═══ Data entries

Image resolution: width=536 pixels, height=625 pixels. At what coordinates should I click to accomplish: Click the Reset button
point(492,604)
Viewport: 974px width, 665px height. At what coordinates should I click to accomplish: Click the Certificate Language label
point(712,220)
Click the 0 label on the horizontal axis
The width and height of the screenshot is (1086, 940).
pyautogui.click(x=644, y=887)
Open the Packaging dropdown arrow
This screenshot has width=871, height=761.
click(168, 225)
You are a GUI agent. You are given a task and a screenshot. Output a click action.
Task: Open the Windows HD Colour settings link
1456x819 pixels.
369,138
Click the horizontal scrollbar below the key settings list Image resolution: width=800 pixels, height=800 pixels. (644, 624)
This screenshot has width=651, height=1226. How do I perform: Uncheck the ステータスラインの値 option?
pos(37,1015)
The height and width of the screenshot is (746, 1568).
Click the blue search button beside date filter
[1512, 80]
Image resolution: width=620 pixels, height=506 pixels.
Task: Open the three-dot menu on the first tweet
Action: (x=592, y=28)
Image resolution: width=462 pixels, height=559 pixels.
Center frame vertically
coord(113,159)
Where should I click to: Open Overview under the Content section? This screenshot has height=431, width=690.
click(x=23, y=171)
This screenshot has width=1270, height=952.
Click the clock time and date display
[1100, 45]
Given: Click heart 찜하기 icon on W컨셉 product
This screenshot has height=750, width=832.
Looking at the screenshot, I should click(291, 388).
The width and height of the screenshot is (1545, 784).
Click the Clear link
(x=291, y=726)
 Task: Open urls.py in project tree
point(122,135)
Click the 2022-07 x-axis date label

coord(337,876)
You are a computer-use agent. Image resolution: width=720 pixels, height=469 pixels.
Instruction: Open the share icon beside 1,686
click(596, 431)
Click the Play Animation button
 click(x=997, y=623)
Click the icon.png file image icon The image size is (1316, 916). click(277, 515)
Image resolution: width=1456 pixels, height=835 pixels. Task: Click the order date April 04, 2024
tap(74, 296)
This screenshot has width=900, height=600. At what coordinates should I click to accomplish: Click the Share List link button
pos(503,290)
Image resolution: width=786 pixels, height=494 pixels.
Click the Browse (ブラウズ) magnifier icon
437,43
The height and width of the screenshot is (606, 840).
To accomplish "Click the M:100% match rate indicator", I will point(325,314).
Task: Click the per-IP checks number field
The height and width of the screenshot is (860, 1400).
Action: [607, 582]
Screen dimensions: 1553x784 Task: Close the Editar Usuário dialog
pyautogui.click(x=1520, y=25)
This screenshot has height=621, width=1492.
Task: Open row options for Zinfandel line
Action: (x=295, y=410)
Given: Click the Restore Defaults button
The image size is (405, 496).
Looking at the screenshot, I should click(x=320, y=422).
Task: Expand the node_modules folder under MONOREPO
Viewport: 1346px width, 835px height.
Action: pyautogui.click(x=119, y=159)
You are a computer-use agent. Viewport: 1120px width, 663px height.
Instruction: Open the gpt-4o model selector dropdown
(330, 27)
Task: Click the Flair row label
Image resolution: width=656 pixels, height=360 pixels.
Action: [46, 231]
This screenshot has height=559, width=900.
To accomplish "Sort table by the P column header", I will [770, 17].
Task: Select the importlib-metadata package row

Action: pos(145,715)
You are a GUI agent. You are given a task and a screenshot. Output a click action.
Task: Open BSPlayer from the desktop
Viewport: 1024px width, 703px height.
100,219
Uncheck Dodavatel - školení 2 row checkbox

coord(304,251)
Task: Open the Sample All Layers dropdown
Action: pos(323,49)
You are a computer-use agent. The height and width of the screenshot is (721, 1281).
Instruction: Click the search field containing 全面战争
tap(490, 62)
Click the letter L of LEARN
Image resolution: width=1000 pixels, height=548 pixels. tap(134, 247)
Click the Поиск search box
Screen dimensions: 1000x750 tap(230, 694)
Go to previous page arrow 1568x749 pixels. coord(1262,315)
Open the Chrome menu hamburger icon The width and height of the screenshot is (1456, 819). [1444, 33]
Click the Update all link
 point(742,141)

══════

Task description
Present the stretch of the listing from its start through the line containing "click(168, 225)" as a Markdown table with the columns Row and Line, omitting any blank lines.

Correct output
| Row | Line |
|---|---|
| 1 | Image resolution: width=536 pixels, height=625 pixels. At what coordinates should I click to accomplish: Click the Reset button |
| 2 | point(492,604) |
| 3 | Viewport: 974px width, 665px height. At what coordinates should I click to accomplish: Click the Certificate Language label |
| 4 | point(712,220) |
| 5 | Click the 0 label on the horizontal axis |
| 6 | The width and height of the screenshot is (1086, 940). |
| 7 | pyautogui.click(x=644, y=887) |
| 8 | Open the Packaging dropdown arrow |
| 9 | This screenshot has width=871, height=761. |
| 10 | click(168, 225) |